INTERESTED IN VolunteerING
Bashir and Omid have dedicated over 50 hours each of volunteering time to Translators without Borders. If you would like to apply to become a Rapid Response translator, click here.
Volunteer translators are at the heart of Translators without Borders’ response to the European refugee crisis. They work tirelessly to translate a range of important content such as directions on how to reach specific locations or camps, instructions on what to do inside an asylum center, media roundups, weather forecasts, and other articles that may help refugees on their journey.
Translation breaks barriers
Seham Abdou Ebied, an Egyptian, remembers the influx of refugees in her town as soon as the Syrian conflict broke out. They told her stories of war and destruction, about their children and relatives being killed in front of their eyes. The refugees she met fled their homes and walked all the way to Turkey before coming to Egypt. “The images I’ve seen in the media of drowned children and adults – I kept thinking to myself that they are escaping from death to another.”

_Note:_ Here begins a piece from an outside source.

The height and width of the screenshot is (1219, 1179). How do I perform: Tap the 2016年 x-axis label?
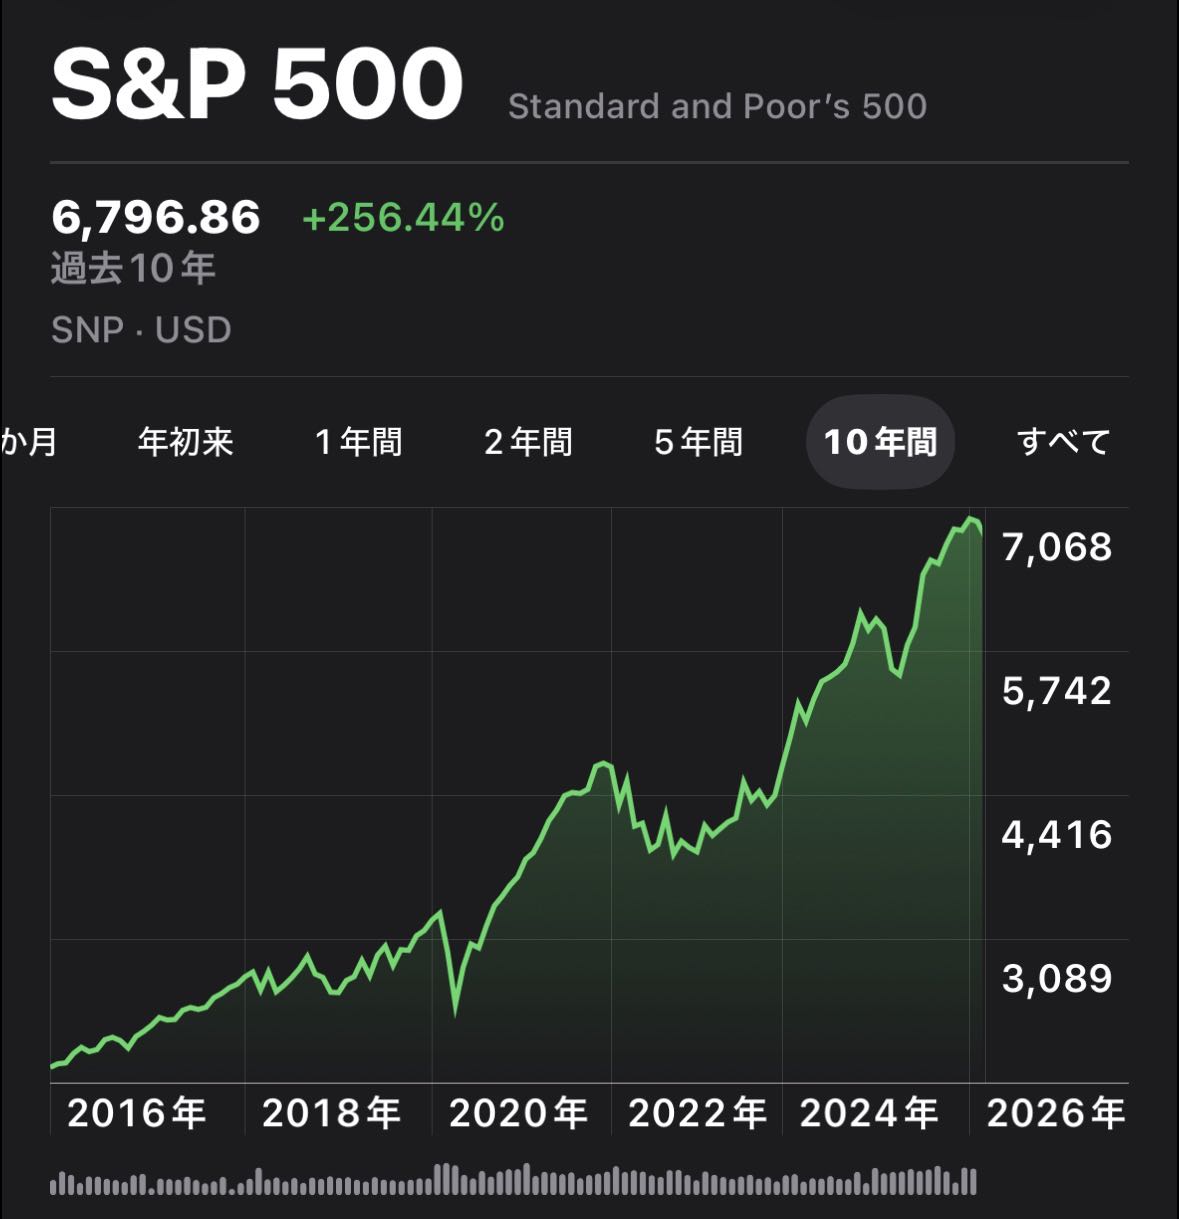click(136, 1112)
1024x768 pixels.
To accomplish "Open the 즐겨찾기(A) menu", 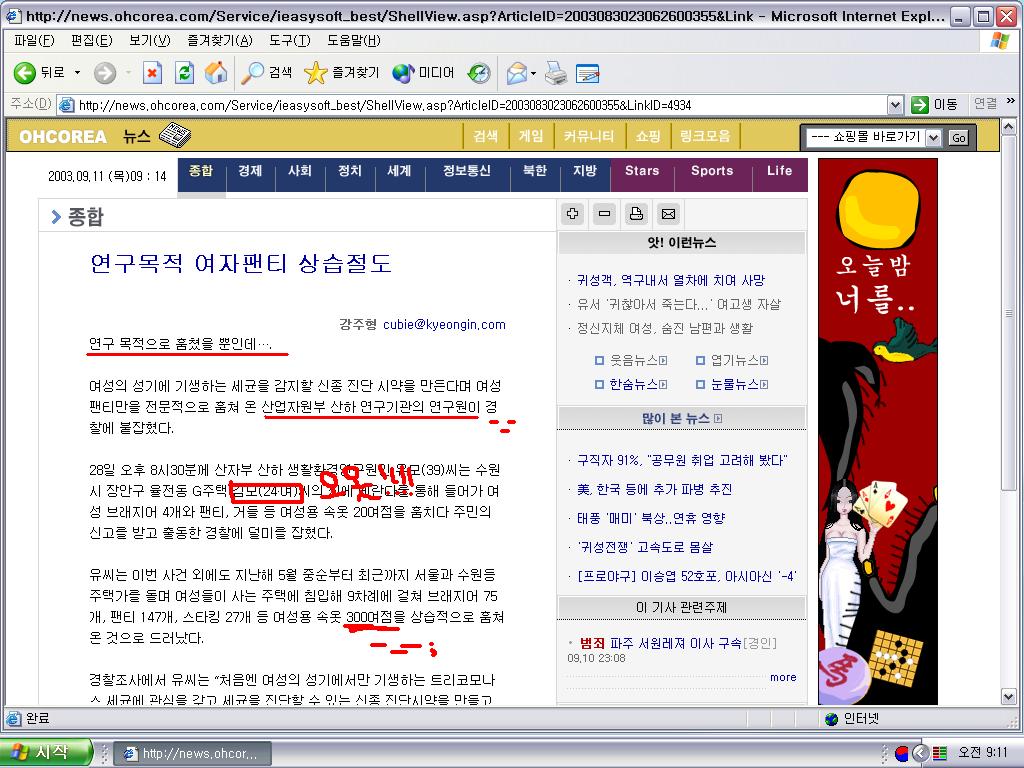I will 220,40.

“Refugees, children and adults, need to understand and receive accurate information in such a crisis – and this can only be achieved through communication in their native language. That’s why I believe translation is as important as food and shelter because it removes the barriers, and helps people cope when they are suffering and far away from home”, explains TWB’s volunteer translator Seham Abdou Ebied.
refugees can’t wait
As part of a larger team, Seham communicates with other members though Skype, where they share files for translation.
“This was all set up by TWB managers, who provide us with very professional support and do their best to answer all our queries. In the world of translation, you have to be quick. Translation for NGOs and refugees needs to be prompt, as there are new documents every hour. Sometimes I have translation work, but then I receive a translation request for TWB, I think and say:”
“My work can wait, but refugees can’t. What a wonderful feeling it is to do something for humanity, and to relieve someone in distress”
Seham learned about Translators without Borders through her colleagues.
“Once I found out about TWB’s mission, I filled out the application form and waited for response. After a month, I was delighted to receive an offer to become a member Rapid Response Team for Arabic.”